WHAT YOU NEED TO DO: A word-for-word transcription of the data below is required.

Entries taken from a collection

=== Begin Enclosure ===

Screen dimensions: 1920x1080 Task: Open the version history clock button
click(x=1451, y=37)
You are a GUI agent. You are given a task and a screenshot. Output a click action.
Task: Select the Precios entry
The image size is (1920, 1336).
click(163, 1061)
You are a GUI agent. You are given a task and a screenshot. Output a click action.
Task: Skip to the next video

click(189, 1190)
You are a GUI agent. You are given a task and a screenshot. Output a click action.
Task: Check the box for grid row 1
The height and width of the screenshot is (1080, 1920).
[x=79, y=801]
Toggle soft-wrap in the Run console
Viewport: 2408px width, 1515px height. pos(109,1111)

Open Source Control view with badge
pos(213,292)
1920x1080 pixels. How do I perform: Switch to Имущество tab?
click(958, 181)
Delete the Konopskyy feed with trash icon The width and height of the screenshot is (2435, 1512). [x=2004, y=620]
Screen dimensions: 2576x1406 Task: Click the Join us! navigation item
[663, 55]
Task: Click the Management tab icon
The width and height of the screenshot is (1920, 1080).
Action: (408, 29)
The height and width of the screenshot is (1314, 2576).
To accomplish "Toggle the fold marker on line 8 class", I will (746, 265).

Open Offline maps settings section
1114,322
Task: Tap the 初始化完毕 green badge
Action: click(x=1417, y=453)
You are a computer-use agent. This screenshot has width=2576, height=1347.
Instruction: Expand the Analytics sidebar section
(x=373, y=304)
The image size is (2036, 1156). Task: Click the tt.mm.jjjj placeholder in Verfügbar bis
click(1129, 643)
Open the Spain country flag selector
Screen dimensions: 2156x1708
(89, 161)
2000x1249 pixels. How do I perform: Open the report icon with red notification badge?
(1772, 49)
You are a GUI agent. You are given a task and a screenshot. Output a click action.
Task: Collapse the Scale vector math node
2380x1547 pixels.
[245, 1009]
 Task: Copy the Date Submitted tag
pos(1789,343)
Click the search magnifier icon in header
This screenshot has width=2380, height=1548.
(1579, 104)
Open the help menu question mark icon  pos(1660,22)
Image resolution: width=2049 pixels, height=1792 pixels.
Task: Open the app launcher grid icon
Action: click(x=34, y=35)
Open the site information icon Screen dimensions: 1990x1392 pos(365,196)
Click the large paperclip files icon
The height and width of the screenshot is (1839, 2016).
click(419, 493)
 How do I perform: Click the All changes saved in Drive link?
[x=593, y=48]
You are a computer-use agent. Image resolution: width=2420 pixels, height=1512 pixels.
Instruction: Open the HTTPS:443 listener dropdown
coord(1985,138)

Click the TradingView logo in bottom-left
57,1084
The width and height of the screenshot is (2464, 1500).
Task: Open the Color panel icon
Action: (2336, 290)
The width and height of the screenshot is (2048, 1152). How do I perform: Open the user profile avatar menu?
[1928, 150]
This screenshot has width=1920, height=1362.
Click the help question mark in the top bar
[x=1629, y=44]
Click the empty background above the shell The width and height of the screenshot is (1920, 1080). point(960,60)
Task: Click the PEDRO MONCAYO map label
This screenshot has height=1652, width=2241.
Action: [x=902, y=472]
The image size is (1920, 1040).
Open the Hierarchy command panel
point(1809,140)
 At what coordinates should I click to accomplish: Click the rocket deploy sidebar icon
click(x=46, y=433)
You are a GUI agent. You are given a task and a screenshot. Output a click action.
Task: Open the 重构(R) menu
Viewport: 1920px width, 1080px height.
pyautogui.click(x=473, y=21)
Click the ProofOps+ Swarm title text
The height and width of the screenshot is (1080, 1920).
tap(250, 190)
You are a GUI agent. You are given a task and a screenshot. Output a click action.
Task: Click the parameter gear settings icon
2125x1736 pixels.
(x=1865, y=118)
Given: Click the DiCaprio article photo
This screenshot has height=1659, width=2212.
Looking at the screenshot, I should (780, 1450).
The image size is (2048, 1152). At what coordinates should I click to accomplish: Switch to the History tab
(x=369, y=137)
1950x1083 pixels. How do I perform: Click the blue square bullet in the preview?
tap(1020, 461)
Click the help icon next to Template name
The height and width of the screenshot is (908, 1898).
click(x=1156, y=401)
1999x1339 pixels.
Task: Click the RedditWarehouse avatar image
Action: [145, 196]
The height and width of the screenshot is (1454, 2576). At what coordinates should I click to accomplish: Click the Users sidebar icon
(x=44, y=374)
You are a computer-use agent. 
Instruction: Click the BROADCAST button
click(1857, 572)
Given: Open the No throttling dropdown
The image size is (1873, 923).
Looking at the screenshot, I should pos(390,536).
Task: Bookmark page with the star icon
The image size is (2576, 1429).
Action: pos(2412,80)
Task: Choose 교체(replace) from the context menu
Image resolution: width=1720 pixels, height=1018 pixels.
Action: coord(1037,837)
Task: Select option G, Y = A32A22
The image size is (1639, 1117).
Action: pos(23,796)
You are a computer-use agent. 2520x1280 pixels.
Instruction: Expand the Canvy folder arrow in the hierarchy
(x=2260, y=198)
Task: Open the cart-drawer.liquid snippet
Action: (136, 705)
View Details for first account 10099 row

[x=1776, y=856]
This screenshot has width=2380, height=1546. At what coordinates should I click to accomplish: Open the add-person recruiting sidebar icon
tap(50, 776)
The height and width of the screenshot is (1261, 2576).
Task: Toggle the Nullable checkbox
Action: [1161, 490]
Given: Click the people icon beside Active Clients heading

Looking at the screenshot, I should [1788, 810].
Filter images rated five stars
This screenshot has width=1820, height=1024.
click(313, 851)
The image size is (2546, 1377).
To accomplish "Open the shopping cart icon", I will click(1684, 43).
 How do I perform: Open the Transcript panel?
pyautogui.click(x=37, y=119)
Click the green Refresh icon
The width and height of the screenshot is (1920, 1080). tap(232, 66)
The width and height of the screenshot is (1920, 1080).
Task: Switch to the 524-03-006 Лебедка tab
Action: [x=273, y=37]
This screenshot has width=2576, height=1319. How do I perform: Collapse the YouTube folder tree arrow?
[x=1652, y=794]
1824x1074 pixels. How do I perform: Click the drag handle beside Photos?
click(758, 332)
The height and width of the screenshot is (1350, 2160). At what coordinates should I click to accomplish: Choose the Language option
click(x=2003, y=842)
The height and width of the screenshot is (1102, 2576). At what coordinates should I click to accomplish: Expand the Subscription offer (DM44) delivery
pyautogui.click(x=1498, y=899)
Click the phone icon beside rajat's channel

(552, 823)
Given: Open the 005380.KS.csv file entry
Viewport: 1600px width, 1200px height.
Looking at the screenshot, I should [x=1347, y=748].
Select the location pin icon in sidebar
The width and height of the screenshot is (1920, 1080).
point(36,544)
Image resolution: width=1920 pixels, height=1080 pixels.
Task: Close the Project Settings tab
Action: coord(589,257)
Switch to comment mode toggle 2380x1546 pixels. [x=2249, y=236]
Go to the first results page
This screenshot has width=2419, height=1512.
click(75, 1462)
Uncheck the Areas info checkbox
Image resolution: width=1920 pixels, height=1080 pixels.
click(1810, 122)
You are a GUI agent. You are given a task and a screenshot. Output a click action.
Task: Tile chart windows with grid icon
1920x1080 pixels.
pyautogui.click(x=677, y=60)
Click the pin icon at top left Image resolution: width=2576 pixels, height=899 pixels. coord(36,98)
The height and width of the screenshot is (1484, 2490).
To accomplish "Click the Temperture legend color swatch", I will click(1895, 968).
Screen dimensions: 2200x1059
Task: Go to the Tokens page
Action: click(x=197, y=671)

=== End Enclosure ===

EXERCISE ANSWER:
Screen dimensions: 1920x1080 Task: Open the version history clock button
click(x=1451, y=37)
You are a GUI agent. You are given a task and a screenshot. Output a click action.
Task: Select the Precios entry
The image size is (1920, 1336).
click(163, 1061)
You are a GUI agent. You are given a task and a screenshot. Output a click action.
Task: Skip to the next video

click(189, 1190)
You are a GUI agent. You are given a task and a screenshot. Output a click action.
Task: Check the box for grid row 1
The height and width of the screenshot is (1080, 1920).
[x=79, y=801]
Toggle soft-wrap in the Run console
Viewport: 2408px width, 1515px height. pos(109,1111)

Open Source Control view with badge
pos(213,292)
1920x1080 pixels. How do I perform: Switch to Имущество tab?
click(958, 181)
Delete the Konopskyy feed with trash icon The width and height of the screenshot is (2435, 1512). [x=2004, y=620]
Screen dimensions: 2576x1406 Task: Click the Join us! navigation item
[663, 55]
Task: Click the Management tab icon
The width and height of the screenshot is (1920, 1080).
Action: (408, 29)
The height and width of the screenshot is (1314, 2576).
To accomplish "Toggle the fold marker on line 8 class", I will (746, 265).

Open Offline maps settings section
1114,322
Task: Tap the 初始化完毕 green badge
Action: click(x=1417, y=453)
You are a computer-use agent. This screenshot has width=2576, height=1347.
Instruction: Expand the Analytics sidebar section
(x=373, y=304)
The image size is (2036, 1156). Task: Click the tt.mm.jjjj placeholder in Verfügbar bis
click(1129, 643)
Open the Spain country flag selector
Screen dimensions: 2156x1708
(89, 161)
2000x1249 pixels. How do I perform: Open the report icon with red notification badge?
(1772, 49)
You are a GUI agent. You are given a task and a screenshot. Output a click action.
Task: Collapse the Scale vector math node
2380x1547 pixels.
[245, 1009]
 Task: Copy the Date Submitted tag
pos(1789,343)
Click the search magnifier icon in header
This screenshot has width=2380, height=1548.
(1579, 104)
Open the help menu question mark icon  pos(1660,22)
Image resolution: width=2049 pixels, height=1792 pixels.
Task: Open the app launcher grid icon
Action: click(x=34, y=35)
Open the site information icon Screen dimensions: 1990x1392 pos(365,196)
Click the large paperclip files icon
The height and width of the screenshot is (1839, 2016).
click(419, 493)
 How do I perform: Click the All changes saved in Drive link?
[x=593, y=48]
You are a computer-use agent. Image resolution: width=2420 pixels, height=1512 pixels.
Instruction: Open the HTTPS:443 listener dropdown
coord(1985,138)

Click the TradingView logo in bottom-left
57,1084
The width and height of the screenshot is (2464, 1500).
Task: Open the Color panel icon
Action: (2336, 290)
The width and height of the screenshot is (2048, 1152). How do I perform: Open the user profile avatar menu?
[1928, 150]
This screenshot has width=1920, height=1362.
Click the help question mark in the top bar
[x=1629, y=44]
Click the empty background above the shell The width and height of the screenshot is (1920, 1080). point(960,60)
Task: Click the PEDRO MONCAYO map label
This screenshot has height=1652, width=2241.
Action: [x=902, y=472]
The image size is (1920, 1040).
Open the Hierarchy command panel
point(1809,140)
 At what coordinates should I click to accomplish: Click the rocket deploy sidebar icon
click(x=46, y=433)
You are a GUI agent. You are given a task and a screenshot. Output a click action.
Task: Open the 重构(R) menu
Viewport: 1920px width, 1080px height.
pyautogui.click(x=473, y=21)
Click the ProofOps+ Swarm title text
The height and width of the screenshot is (1080, 1920).
tap(250, 190)
You are a GUI agent. You are given a task and a screenshot. Output a click action.
Task: Click the parameter gear settings icon
2125x1736 pixels.
(x=1865, y=118)
Given: Click the DiCaprio article photo
This screenshot has height=1659, width=2212.
Looking at the screenshot, I should (780, 1450).
The image size is (2048, 1152). At what coordinates should I click to accomplish: Switch to the History tab
(x=369, y=137)
1950x1083 pixels. How do I perform: Click the blue square bullet in the preview?
tap(1020, 461)
Click the help icon next to Template name
The height and width of the screenshot is (908, 1898).
click(x=1156, y=401)
1999x1339 pixels.
Task: Click the RedditWarehouse avatar image
Action: [145, 196]
The height and width of the screenshot is (1454, 2576). At what coordinates should I click to accomplish: Click the Users sidebar icon
(x=44, y=374)
You are a computer-use agent. 
Instruction: Click the BROADCAST button
click(1857, 572)
Given: Open the No throttling dropdown
The image size is (1873, 923).
Looking at the screenshot, I should pos(390,536).
Task: Bookmark page with the star icon
The image size is (2576, 1429).
Action: pos(2412,80)
Task: Choose 교체(replace) from the context menu
Image resolution: width=1720 pixels, height=1018 pixels.
Action: coord(1037,837)
Task: Select option G, Y = A32A22
The image size is (1639, 1117).
Action: pos(23,796)
You are a computer-use agent. 2520x1280 pixels.
Instruction: Expand the Canvy folder arrow in the hierarchy
(x=2260, y=198)
Task: Open the cart-drawer.liquid snippet
Action: (136, 705)
View Details for first account 10099 row

[x=1776, y=856]
This screenshot has width=2380, height=1546. At what coordinates should I click to accomplish: Open the add-person recruiting sidebar icon
tap(50, 776)
The height and width of the screenshot is (1261, 2576).
Task: Toggle the Nullable checkbox
Action: [1161, 490]
Given: Click the people icon beside Active Clients heading

Looking at the screenshot, I should [1788, 810].
Filter images rated five stars
This screenshot has width=1820, height=1024.
click(313, 851)
The image size is (2546, 1377).
To accomplish "Open the shopping cart icon", I will click(1684, 43).
 How do I perform: Open the Transcript panel?
pyautogui.click(x=37, y=119)
Click the green Refresh icon
The width and height of the screenshot is (1920, 1080). tap(232, 66)
The width and height of the screenshot is (1920, 1080).
Task: Switch to the 524-03-006 Лебедка tab
Action: [x=273, y=37]
This screenshot has width=2576, height=1319. How do I perform: Collapse the YouTube folder tree arrow?
[x=1652, y=794]
1824x1074 pixels. How do I perform: Click the drag handle beside Photos?
click(758, 332)
The height and width of the screenshot is (1350, 2160). At what coordinates should I click to accomplish: Choose the Language option
click(x=2003, y=842)
The height and width of the screenshot is (1102, 2576). At what coordinates should I click to accomplish: Expand the Subscription offer (DM44) delivery
pyautogui.click(x=1498, y=899)
Click the phone icon beside rajat's channel

(552, 823)
Given: Open the 005380.KS.csv file entry
Viewport: 1600px width, 1200px height.
Looking at the screenshot, I should [x=1347, y=748].
Select the location pin icon in sidebar
The width and height of the screenshot is (1920, 1080).
point(36,544)
Image resolution: width=1920 pixels, height=1080 pixels.
Task: Close the Project Settings tab
Action: coord(589,257)
Switch to comment mode toggle 2380x1546 pixels. [x=2249, y=236]
Go to the first results page
This screenshot has width=2419, height=1512.
click(75, 1462)
Uncheck the Areas info checkbox
Image resolution: width=1920 pixels, height=1080 pixels.
click(1810, 122)
You are a GUI agent. You are given a task and a screenshot. Output a click action.
Task: Tile chart windows with grid icon
1920x1080 pixels.
pyautogui.click(x=677, y=60)
Click the pin icon at top left Image resolution: width=2576 pixels, height=899 pixels. coord(36,98)
The height and width of the screenshot is (1484, 2490).
To accomplish "Click the Temperture legend color swatch", I will click(1895, 968).
Screen dimensions: 2200x1059
Task: Go to the Tokens page
Action: click(x=197, y=671)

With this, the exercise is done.